# WHAT YOU ARE ASKED TO DO:
Every record below is to be repeated exactly, with the pictures left out.
▼▼▼
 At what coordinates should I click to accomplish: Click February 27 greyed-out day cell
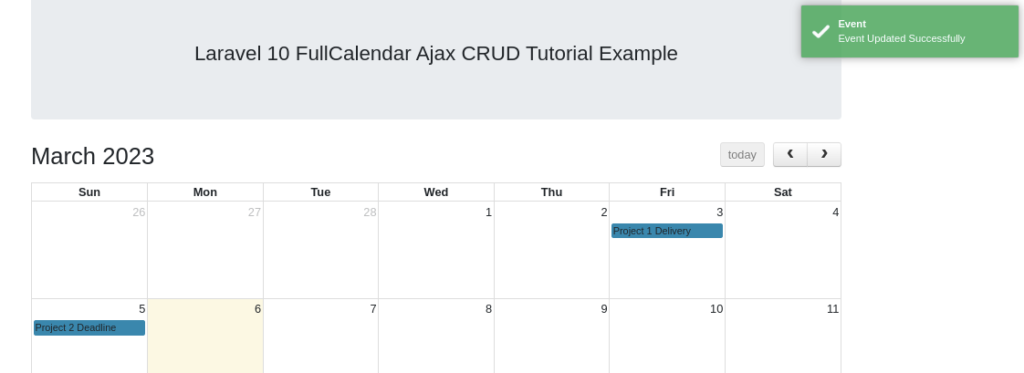coord(205,250)
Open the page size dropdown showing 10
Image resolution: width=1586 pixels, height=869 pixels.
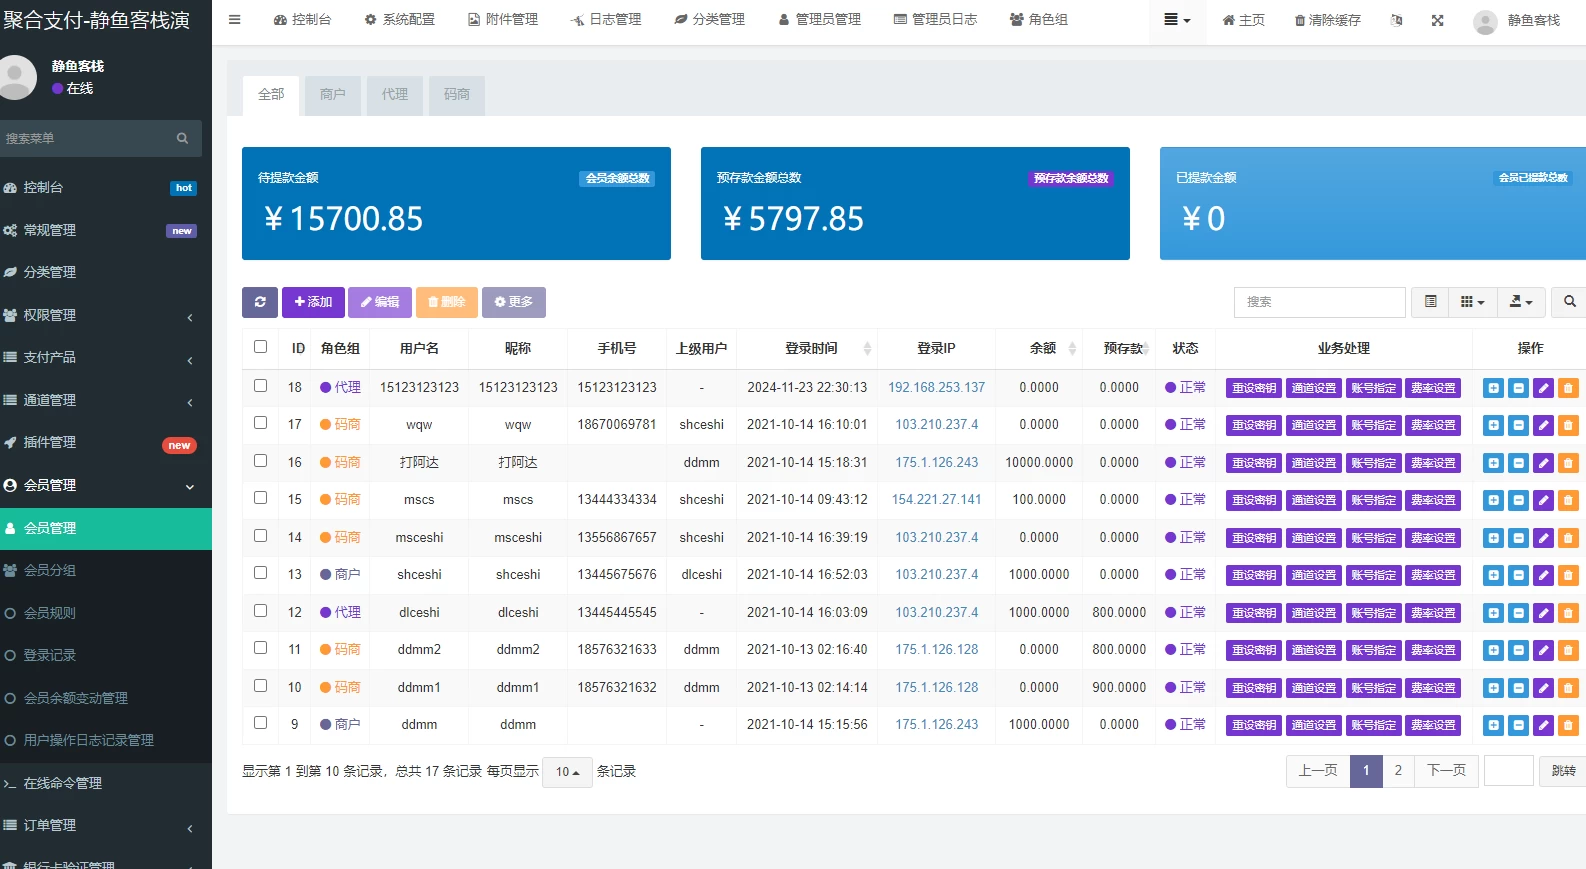pyautogui.click(x=567, y=772)
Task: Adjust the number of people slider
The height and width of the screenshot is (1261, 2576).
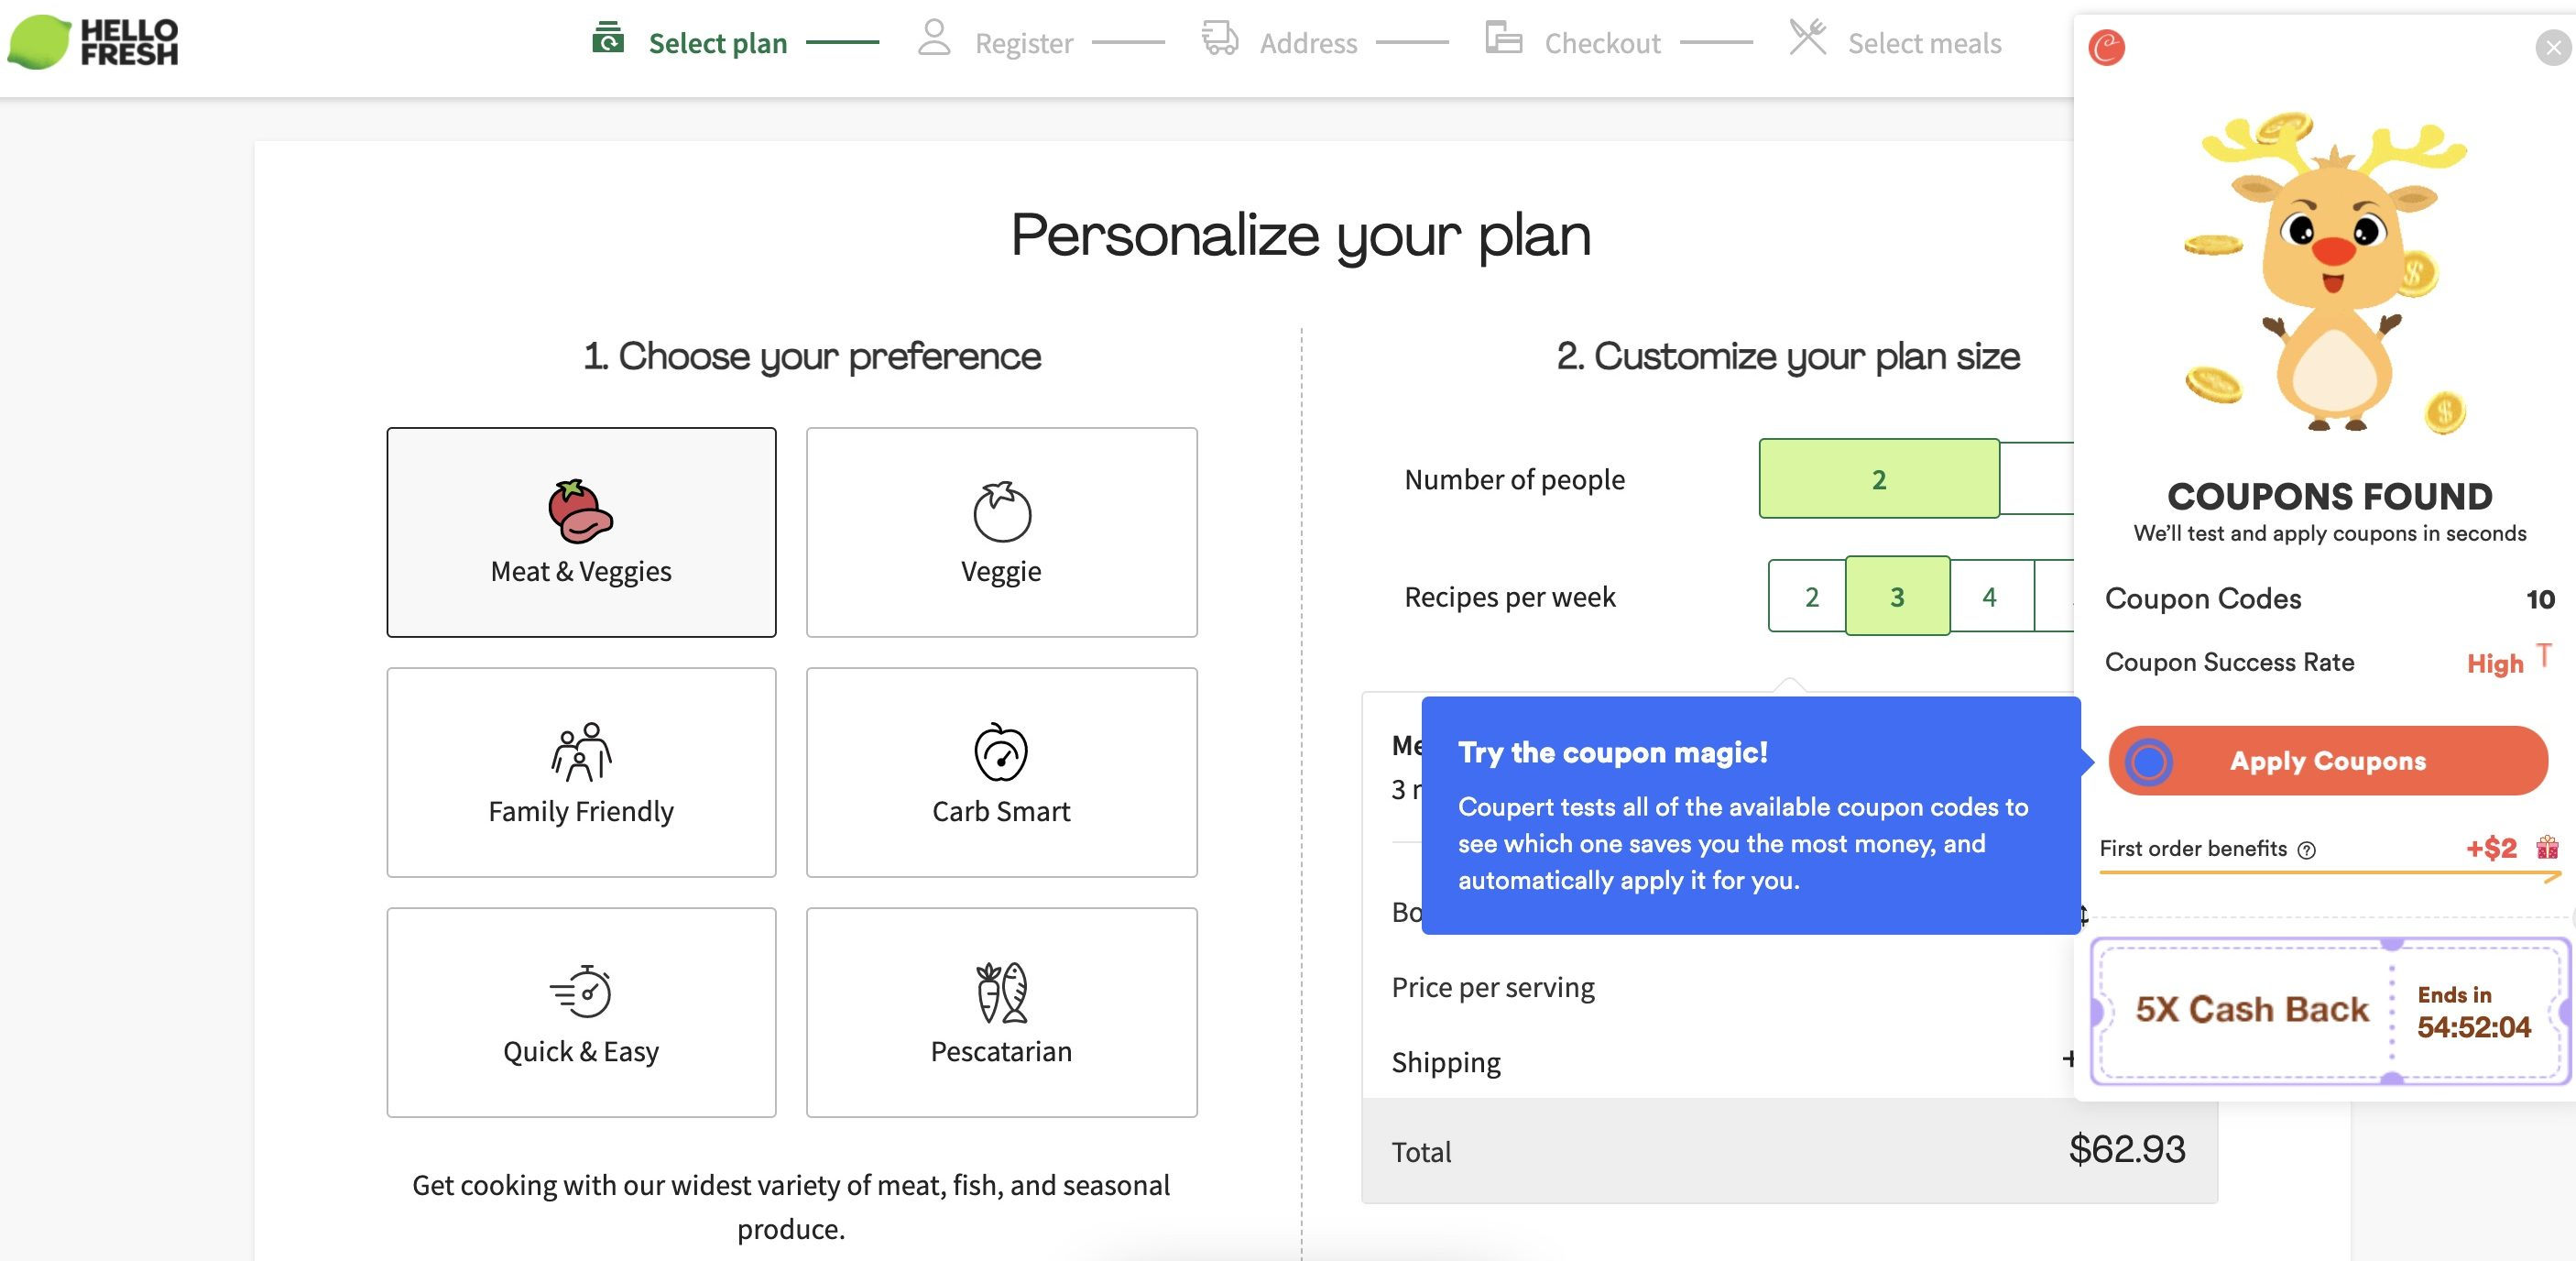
▲▲▲
# TASK SOLUTION:
 At what coordinates should I click to accomplish: Click February 27 greyed-out day cell
coord(205,250)
Open the page size dropdown showing 10
Image resolution: width=1586 pixels, height=869 pixels.
pyautogui.click(x=567, y=772)
Task: Adjust the number of people slider
The height and width of the screenshot is (1261, 2576).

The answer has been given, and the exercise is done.